Quick Refueling InfrastructureFor: A single FCEV can recharge quickly, about as fast as gas. 50+ miles of range added per minute, or 10x as fast as a Tesla Supercharger. This also means a single "refueling" bay can service many more cars per day.
Against: Until home natural gas reforming becomes common and cheap, most people will "fill up" a FCEV at public infrastructure. Tesla Model S owners charge about 10% of their total miles using Superchargers, so you still need roughly the same total number of bays to support a given number of vehicles. 10x as fast per "refill" but need to charge 10x the total number of miles using public infrastructure. Hydrogen has better "surge" capacity, in theory. Imagine thousands of vehicles needing to fill up as people depart a large sports game or
other gathering - this may overwhelm the slower charging infrastructure.

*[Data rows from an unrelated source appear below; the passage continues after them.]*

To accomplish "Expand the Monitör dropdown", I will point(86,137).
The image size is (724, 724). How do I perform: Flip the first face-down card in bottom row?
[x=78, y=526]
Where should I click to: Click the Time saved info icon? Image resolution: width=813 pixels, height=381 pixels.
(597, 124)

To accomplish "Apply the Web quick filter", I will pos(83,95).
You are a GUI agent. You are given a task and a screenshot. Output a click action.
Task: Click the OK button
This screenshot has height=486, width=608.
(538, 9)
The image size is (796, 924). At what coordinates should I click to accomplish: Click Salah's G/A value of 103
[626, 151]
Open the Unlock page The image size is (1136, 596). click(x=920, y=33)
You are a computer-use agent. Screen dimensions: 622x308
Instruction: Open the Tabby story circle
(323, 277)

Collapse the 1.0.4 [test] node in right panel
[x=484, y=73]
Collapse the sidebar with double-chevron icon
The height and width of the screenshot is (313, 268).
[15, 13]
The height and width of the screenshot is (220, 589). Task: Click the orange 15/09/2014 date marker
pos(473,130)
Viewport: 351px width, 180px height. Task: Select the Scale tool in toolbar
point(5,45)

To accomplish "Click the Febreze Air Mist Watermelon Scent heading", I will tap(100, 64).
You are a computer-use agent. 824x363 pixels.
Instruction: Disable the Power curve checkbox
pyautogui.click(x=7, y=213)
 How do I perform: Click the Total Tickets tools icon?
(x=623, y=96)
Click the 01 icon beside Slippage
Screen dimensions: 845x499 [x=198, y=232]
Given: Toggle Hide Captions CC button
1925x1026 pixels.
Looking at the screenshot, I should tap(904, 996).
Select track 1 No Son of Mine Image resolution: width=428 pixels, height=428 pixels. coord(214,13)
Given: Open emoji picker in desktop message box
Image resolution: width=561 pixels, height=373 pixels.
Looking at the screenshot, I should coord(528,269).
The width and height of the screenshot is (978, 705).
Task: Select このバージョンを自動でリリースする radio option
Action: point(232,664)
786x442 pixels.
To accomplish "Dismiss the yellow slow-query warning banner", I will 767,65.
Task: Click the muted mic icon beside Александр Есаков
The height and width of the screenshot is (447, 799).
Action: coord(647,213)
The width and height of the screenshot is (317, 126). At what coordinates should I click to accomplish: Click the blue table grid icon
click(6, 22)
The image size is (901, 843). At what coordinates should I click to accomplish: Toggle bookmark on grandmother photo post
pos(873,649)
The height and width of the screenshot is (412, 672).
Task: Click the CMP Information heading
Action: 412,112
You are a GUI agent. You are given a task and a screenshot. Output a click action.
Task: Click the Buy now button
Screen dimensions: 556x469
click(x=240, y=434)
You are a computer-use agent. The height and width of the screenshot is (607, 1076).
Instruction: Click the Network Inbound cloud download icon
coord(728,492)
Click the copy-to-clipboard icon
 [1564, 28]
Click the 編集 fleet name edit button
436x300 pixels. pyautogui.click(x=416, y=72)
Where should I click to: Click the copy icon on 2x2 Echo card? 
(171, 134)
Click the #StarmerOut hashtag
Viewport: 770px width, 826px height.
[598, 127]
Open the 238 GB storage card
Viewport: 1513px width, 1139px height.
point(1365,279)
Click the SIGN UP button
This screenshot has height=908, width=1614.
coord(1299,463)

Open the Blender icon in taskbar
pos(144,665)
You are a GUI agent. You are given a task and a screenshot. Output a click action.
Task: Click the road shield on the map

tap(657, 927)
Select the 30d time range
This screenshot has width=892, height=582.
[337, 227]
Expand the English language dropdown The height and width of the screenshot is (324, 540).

Fuel cell filling stations are also expensive to build, relative to DC quick charging. Ballpark figures: 8 bays at a hydrogen filling station cost around $2M, 8 bays at a Tesla DC QC station cost around $200k. Hydrogen filling stations will suffer the same chicken-or-egg problem as DC quick charging - who will build the stations if there are no cars? Who will buy the cars if there are no stations? Maybe state-level actors or natural gas companies will step in to kickstart the refueling network, in the same way that Tesla has done with the Supercharging network.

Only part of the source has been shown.